KOMPAS.com - Pekan Olahraga Nasional (PON) merupakan pesta olahraga nasional terbesar di Indonesia yang diselenggarakan empat tahun sekali dan diikuti oleh seluruh provinsi di Tanah Air.
Penyelenggaraan PON berada di bawah naungan Komite Olahraga Nasional Indonesia (KONI).
Adapun, Pekan Olahraga Nasional ke-1 dilaksanakan pada tahun 1948 di Kota Solo.
Dikutip dari KompasPedia, penyelenggaraan PON I di Solo pada 1948 merupakan hasil keputusan yang dibuat oleh Persatuan Olahraga Republik Indonesia (PORI).
PORI sendiri lahir pada kongres olahraga di Solo pada 1946 dengan ketua Widodo Sastrodiningrat yang membawahi olahraga sepak bola, bola basket, renang, atletik, bulu tangkis, tenis, panahan, bola keranjang, pencak silat, dan gerak jalan.
Selain PORI, pada saat itu juga terbentuk Komite Olimpiade Republik Indonesia (KORI) yang diketuai oleh Sri Sultan Hamengku Buwono IX.

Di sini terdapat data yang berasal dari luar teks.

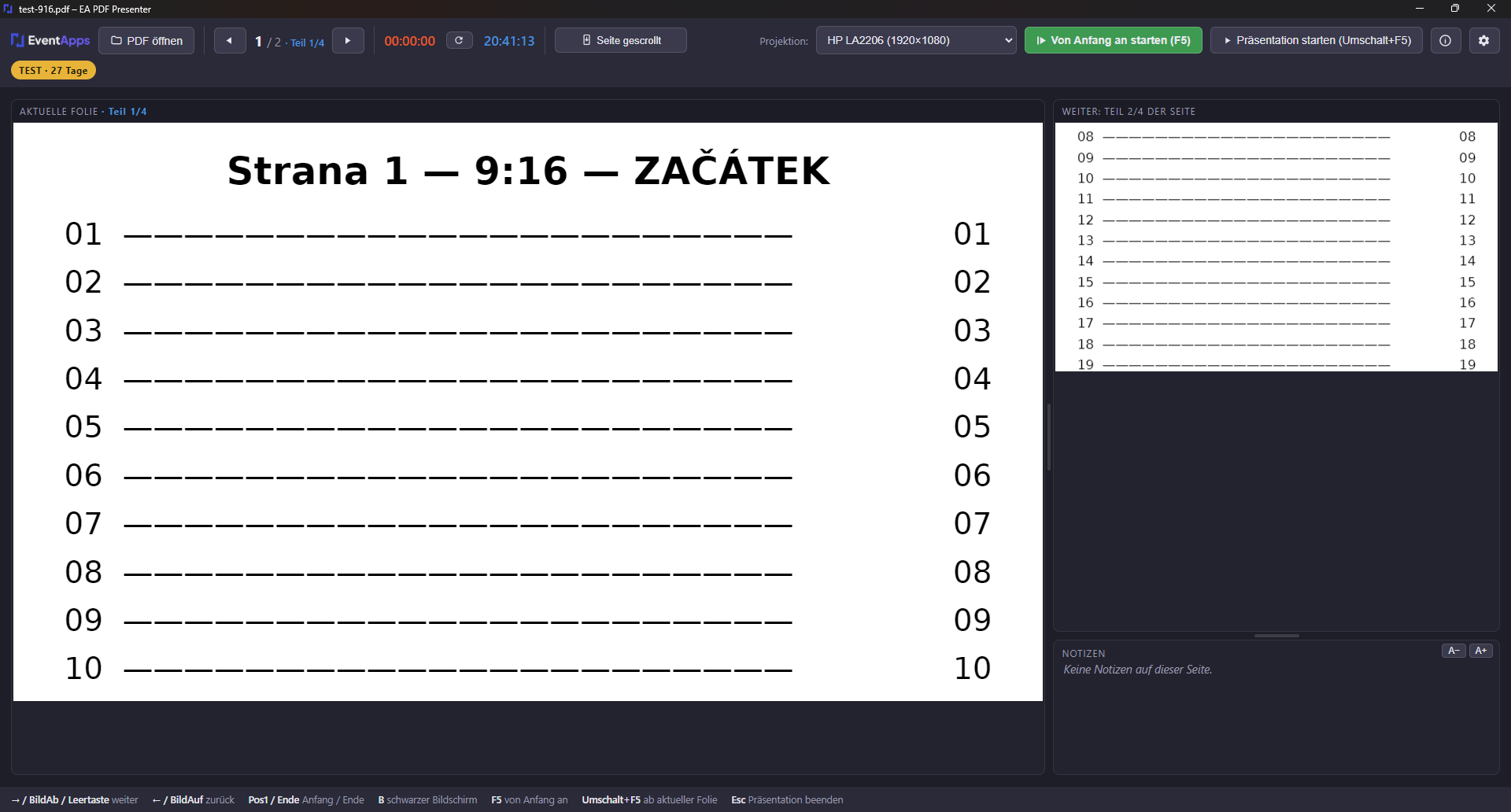Click Präsentation starten (Umschalt+F5)
1511x812 pixels.
(1317, 40)
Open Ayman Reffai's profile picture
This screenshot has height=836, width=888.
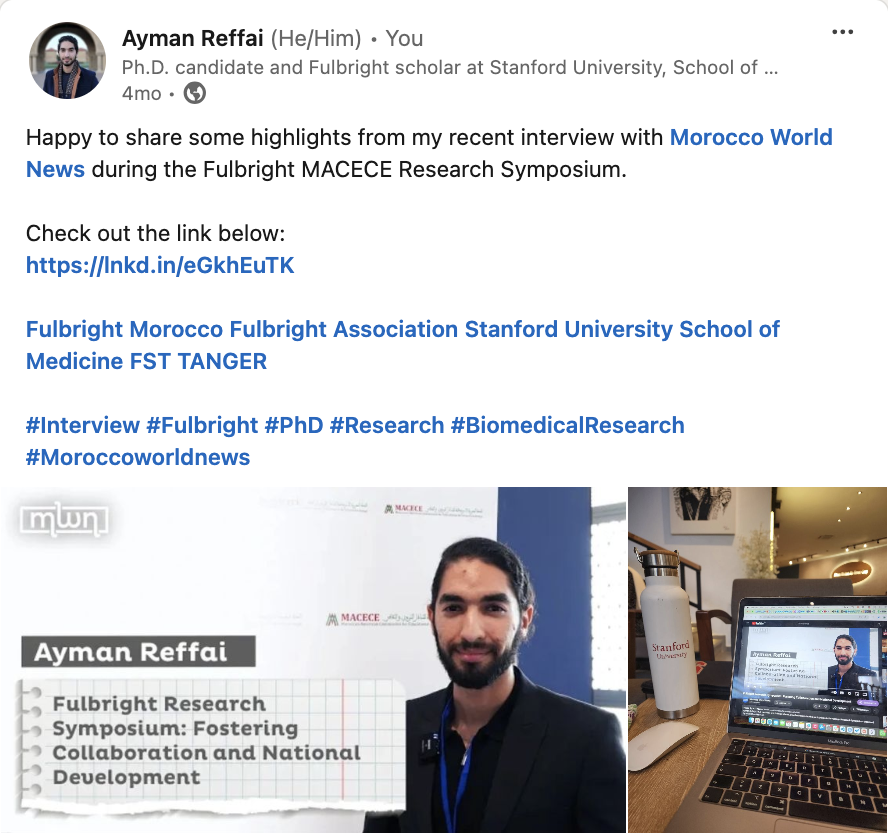pos(67,60)
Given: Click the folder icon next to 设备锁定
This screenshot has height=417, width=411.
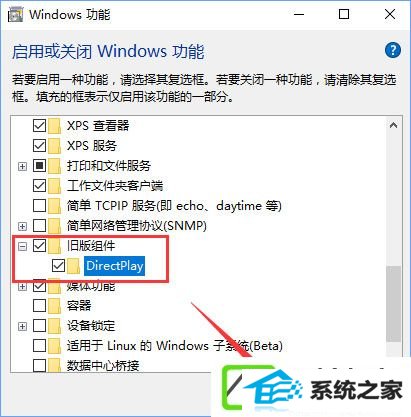Looking at the screenshot, I should 54,326.
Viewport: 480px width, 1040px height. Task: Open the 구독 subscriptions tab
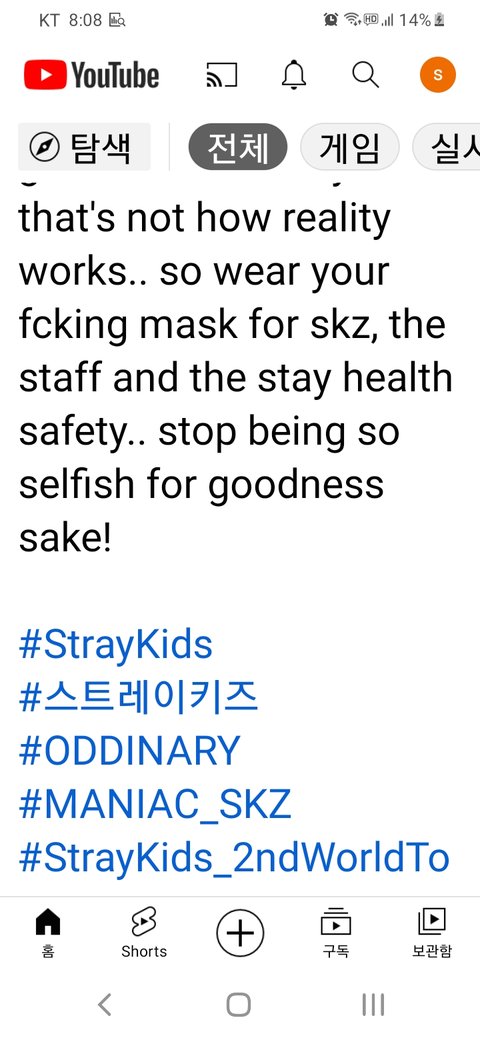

Baca juga: Sejarah Singkat Tenis Meja
Pada 1948, PORI melalui KORI sebagai perantara, mengajukan untuk ikut Olimpiade 1948 di London.
Namun, Indonesia gagal ambil bagian pada Olimpiade 1948 karena tidak memenuhi syarat.
Alasannya, pada saat itu berbagai organisasi induk olahraga di Indonesia belum tergabung dalam federasi internasional.
Selain itu, muncul juga alasan bahwa Inggris tidak menerima paspor para atlet dari Indonesia kecuali bersedia bergabung di bawah kontingen Belanda.
Untuk memelihara semangat keolahragaan para atlet yang sebelumnya sudah disiapkan untuk ke Olimpiade, PORI kemudian mengadakan konferensi darurat di Solo pada 2-3 Mei 1948.
Hasil konferensi tersebut menyepakati diadakannya Pekan Olahraga Nasional atau PON.
Pada saat itu, PORI ingin menghidupkan kembali kompetisi olahraga yang sebelumnya diadakan oleh Ikatan Sport Indonesia (ISI) dengan nama ISI Sportweek atau Pekan Olahraga ISI pada 1938 dan 1942.
Baca juga: Sejarah Olimpiade, Pesta Olahraga Terbesar Dunia
Menurut keputusan PORI, PON akan diadakan setiap dua tahun. PON edisi pertama akan dilangsungkan di Solo pada 8-12 September 1948.
PON I didahului dengan prosesi penyerahan bendera oleh Presiden Soekarno di Gedung Agung Yogyakarta. Adapun, pada saat itu Yogyakarta menjadi pusat pemerintahan di tengah revolusi fisik yang masih berkecamuk.